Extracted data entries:
——————————

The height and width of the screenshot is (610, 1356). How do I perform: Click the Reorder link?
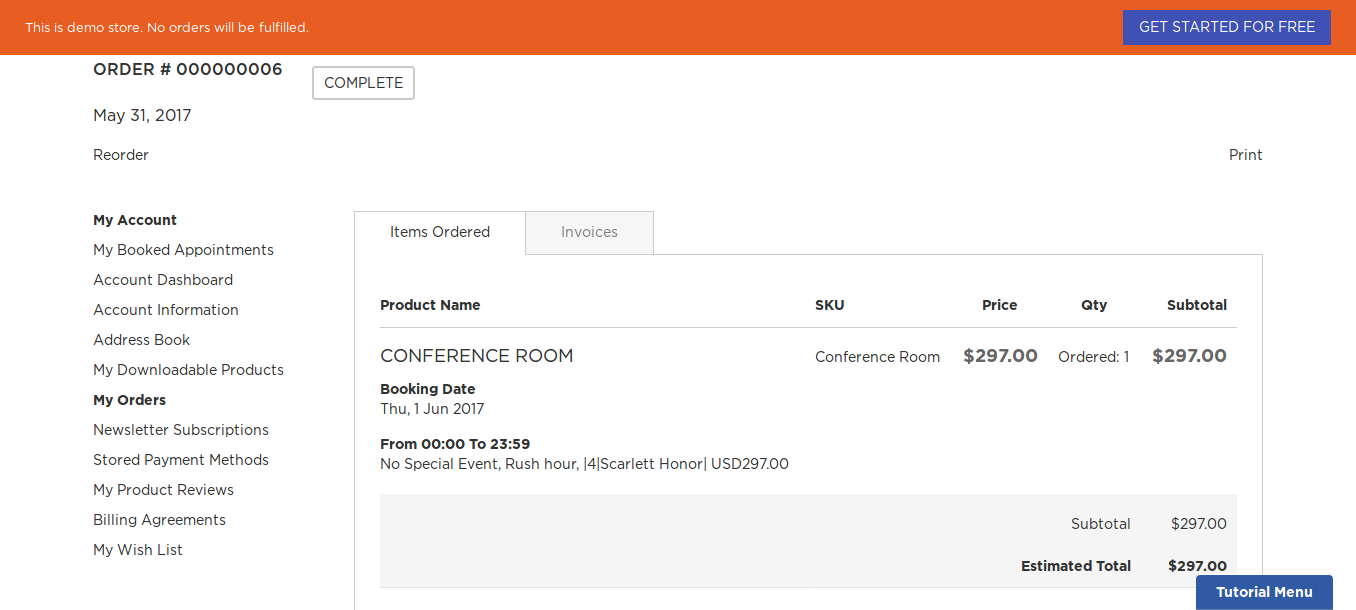pos(121,155)
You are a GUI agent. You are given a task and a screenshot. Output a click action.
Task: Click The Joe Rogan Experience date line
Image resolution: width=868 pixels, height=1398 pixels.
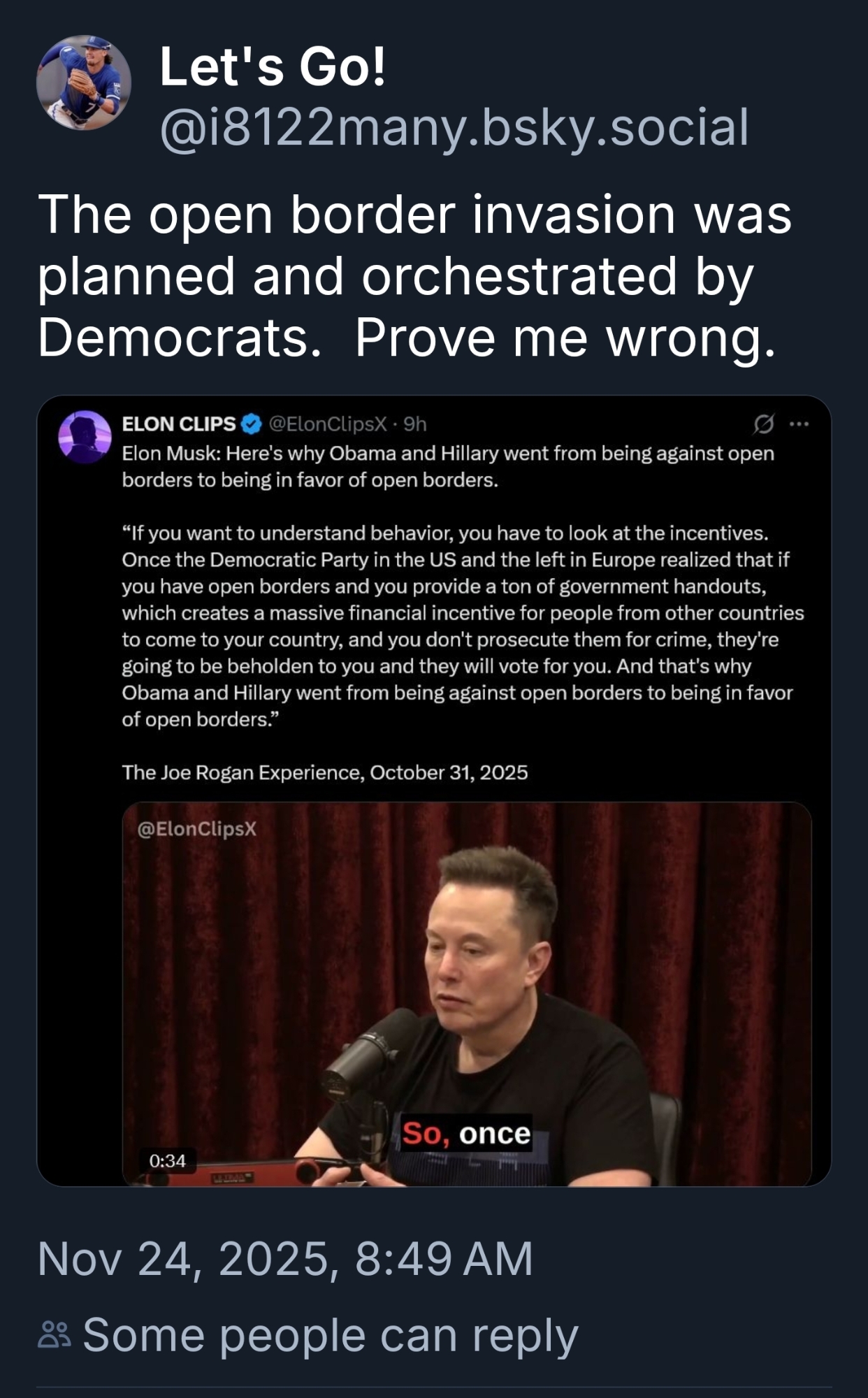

——————————

Instructions for the task:
Filter the data above down to every line that contains the string "screenshot". The match is case-sensitive.

The completed task:
The height and width of the screenshot is (610, 1356). How do I perform: Click the Reorder link?
You are a GUI agent. You are given a task and a screenshot. Output a click action.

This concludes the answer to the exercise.